Modern electronic appliances such as computers have many hundreds of integrated circuits and other printed circuit boards. Many of these components generate heat during normal operation. Components that are relatively large, or that have a relatively small number of functions in relation to their size, as for example individual transistors or small scale integrated circuits, usually dissipate all their heat without a heat sink. The large physical size of such components, especially as compared with their active portions, limits their density on a circuit board sufficiently so that there is enough room for any heatsinks that might be needed. Accordingly, any component that needs assistance in dissipating heat can have a heatsink of its own.
The term "heatsink" as used herein generally refers to a passive device, for example an extruded aluminum plate with a plurality of fins, the heatsink being thermally coupled to an electronic component to absorb and dissipate heat into the air by convection.

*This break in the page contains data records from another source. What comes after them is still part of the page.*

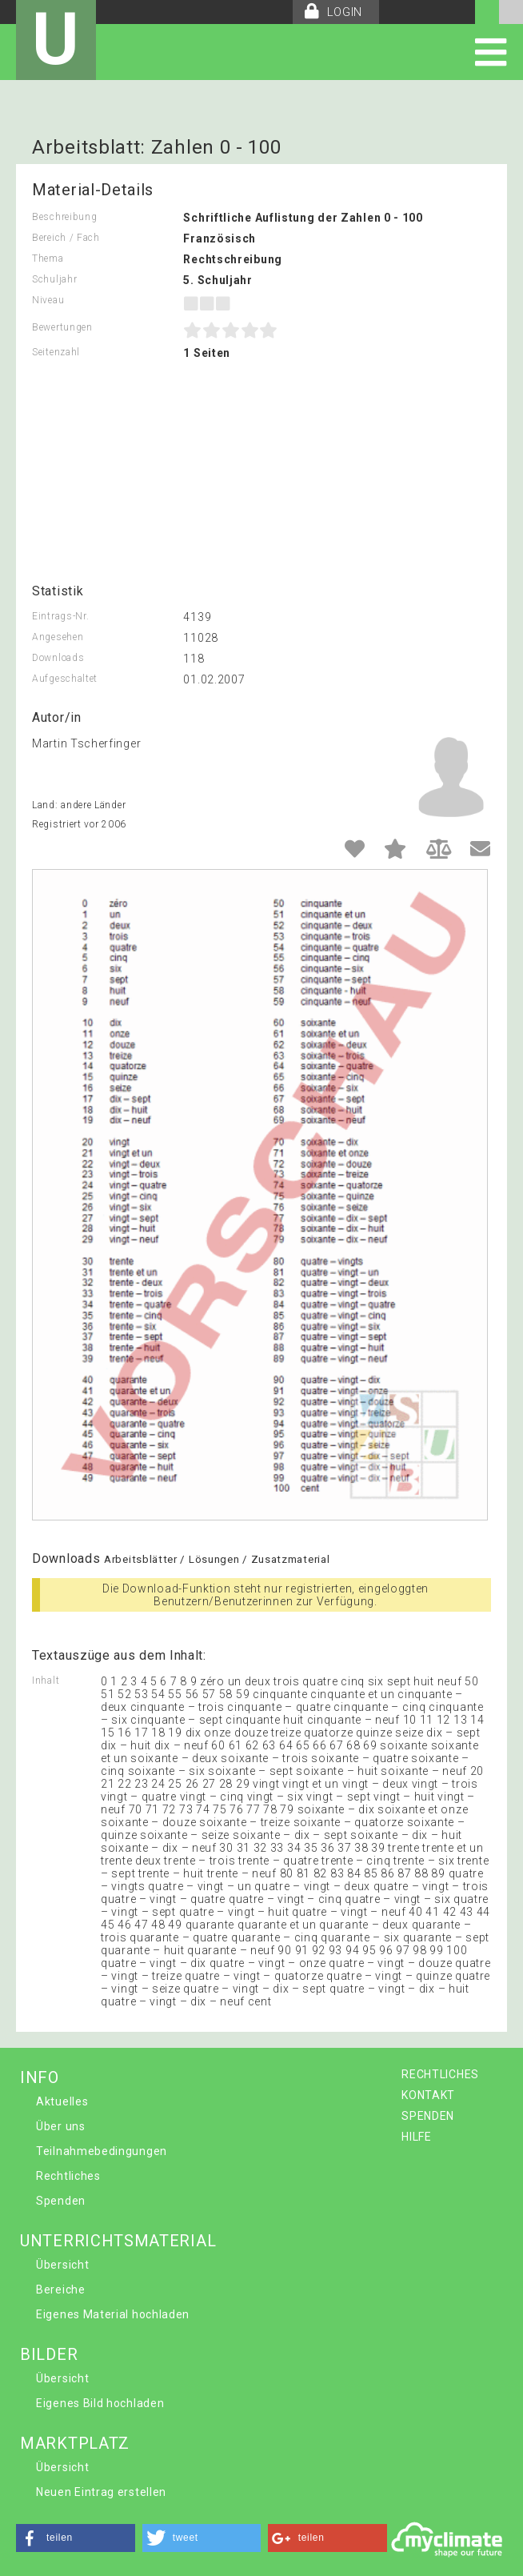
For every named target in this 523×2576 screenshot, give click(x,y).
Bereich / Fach (66, 237)
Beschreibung (64, 216)
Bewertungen (62, 327)
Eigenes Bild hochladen (100, 2403)
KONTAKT (428, 2095)
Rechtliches (68, 2175)
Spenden (61, 2200)
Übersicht (62, 2264)
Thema (48, 258)
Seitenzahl (56, 352)
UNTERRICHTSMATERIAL (118, 2240)
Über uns (61, 2126)
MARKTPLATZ (75, 2443)
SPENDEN (427, 2115)
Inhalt (45, 1680)
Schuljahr (54, 279)
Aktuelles (62, 2101)
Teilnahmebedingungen (101, 2151)
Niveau (48, 300)
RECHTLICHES (440, 2074)
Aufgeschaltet (65, 678)
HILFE (416, 2136)
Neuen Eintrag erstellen (101, 2492)
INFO (39, 2077)
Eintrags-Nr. (60, 616)
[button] (75, 2538)
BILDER (49, 2354)
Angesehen (57, 637)
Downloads (58, 657)
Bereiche (61, 2289)
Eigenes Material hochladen (113, 2314)
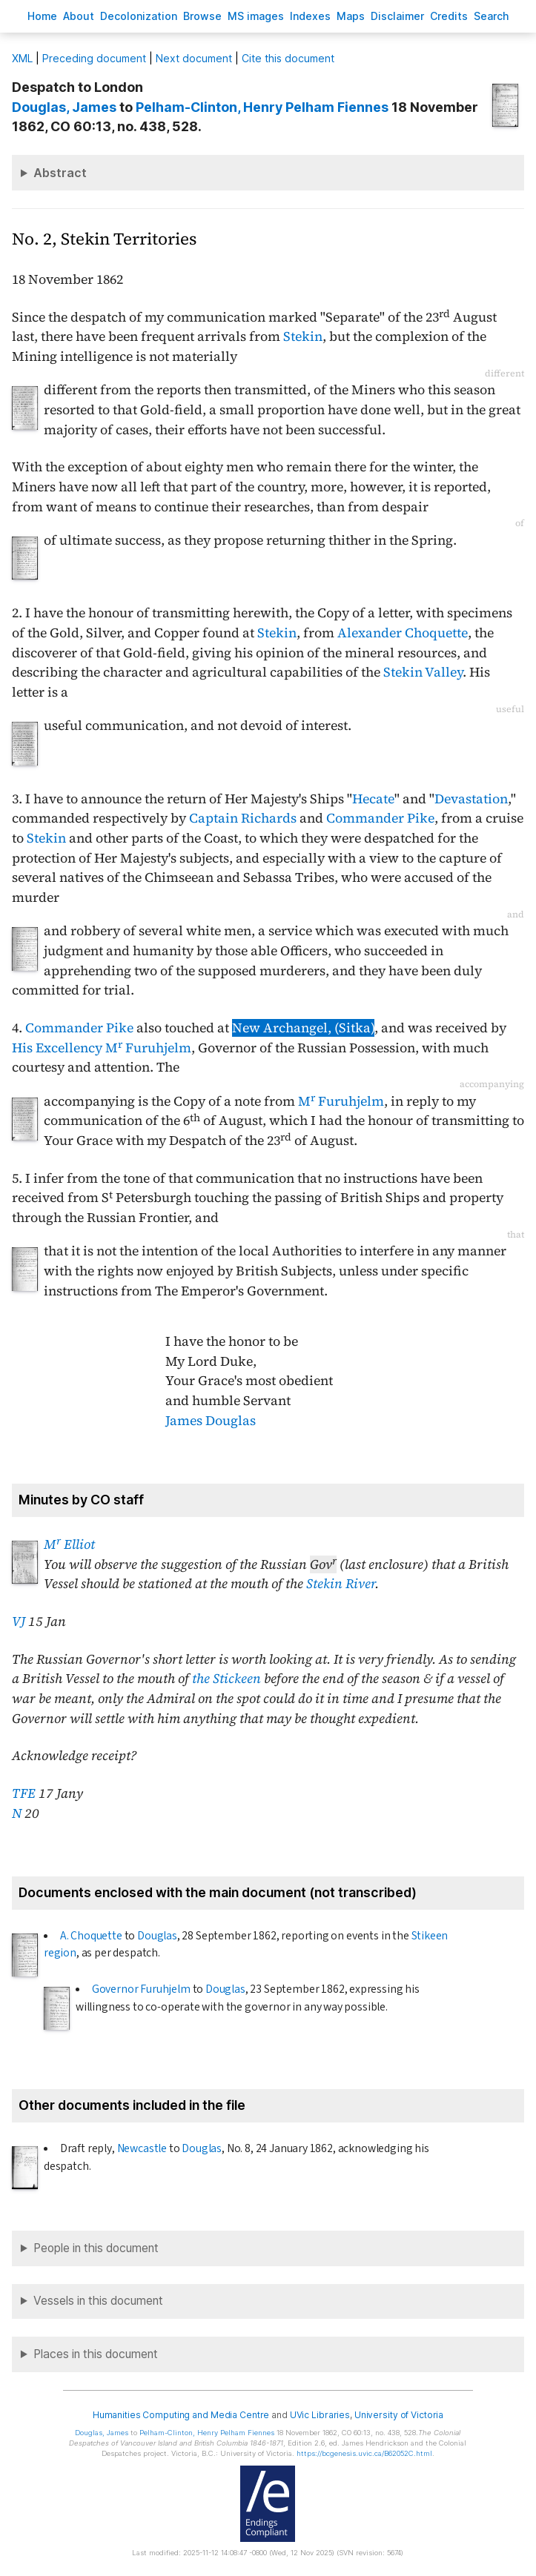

As the state of the electronic arts has advanced, components have become smaller and smaller, to the extent that many thousands of them are now combined into a single integrated circuit chip. In addition, components are being made to operate faster and faster to provide the computing power that is increasingly being required of computers and other electronic devices. As the operating speed increases, so does the amount of heat which the components must dissipate. These factors have made it more difficult for many components to dissipate the heat they generate without the assistance of external heat sinks. At the same time, increasing component density has made it impractical to provide individual heat sinks for the increasing numbers of components that need them. Accordingly, it has become necessary for many components to share one heat sink.
One widely-used method of increasing the speed of an electronic circuit is to reduce the lengths of connecting wires. In part, this is being done by abandoning the older practice of enclosing each integrated circuit chip in a separate package in favor of mounting many chips next to each other on a single substrate. Such an assembly of chips and substrate is commonly referred to as a multi-chip module ("MCM"). The chips on an MCM are too small, and usually must be located too near one another on the MCM, to permit the use of separate heat sinks for the individual chips. Accordingly, in order to dissipate the heat generated by the chips on an MCM, it is often necessary to use a single heatsink for a large group of chips or components.
Accordingly, a heatsink should be capable of high convection of heat into the surrounding air. Heatsinks for electronic components have achieved this ability in the past by having a multitude of fins physically connected to a heatsink base which is then thermally coupled to a substrate having heat generating components. The manufacturing process for heatsinks is difficult and expensive as the individual fins must be connected to a base with a matching coefficient of heat transfer or conductivity. Without a proper thermal conductivity match, the heat is not effectively conveyed to the fins and dissipated into the air from the heatsink base.
To avoid thermal mismatches, a heatsink and the related fins might be extruded as one single piece, thereby eliminating any attachment process of the fins. Such extrusions, however, provide lower aspect ratios, e.g. 4-5, and hence lower surface area across the array of fins. The aspect ratio is defined as the height of the fin divided by the gap between each subsequent fin, or height/gap. Due to the low surface area, the extruded heatsinks require higher air velocities than that required for high density, high aspect ratio heatsinks. Relatedly, extruded heatsinks require higher tangential velocities of air, e.g. 4 to 5 meters/second (m/s), flowing over the fins in order to remove sufficient heat. To provide higher air velocities, larger more cumbersome fans, or fans that require more power to operate, are generally needed. Other formation methods that can produce higher aspect ratios are, but generally prove to be even more expensive. Such methods include, for instance, machining fins via a saw cut, or brazing fins onto the part.
Yet another expensive and time consuming process for achieving a thermal match involves physically bonding the fins to a base structure. Ideally, a heatsink will employ as many fins as possible to maximize the surface area exposed to the surrounding air. However, the time and expense involved in bonding the individual fins leads to a trade-off between the aspect ratio and the cost of constructing the overall heatsink. Heatpipes can also be incorporated into heatsinks to convey heat from an electronic component to the fins for dissipation of the heat into the air. Incorporation of such heatpipes, however, can require exacting manufacturing tolerances in order to provide a low thermal resistance between the heatpipe and the heatsink material.
As a result, a low-cost, high aspect ratio heatsink assembly is needed for application to heat producing electronic components. Heatpipes should be incorporated at minimum cost, but with maximum thermal efficiency between the assembly parts. The heatsink assembly should provide a effective heatsink and means of application so that sufficient "wetting" of the fin surfaces is achieved, with relatively low airflow being required over the fins.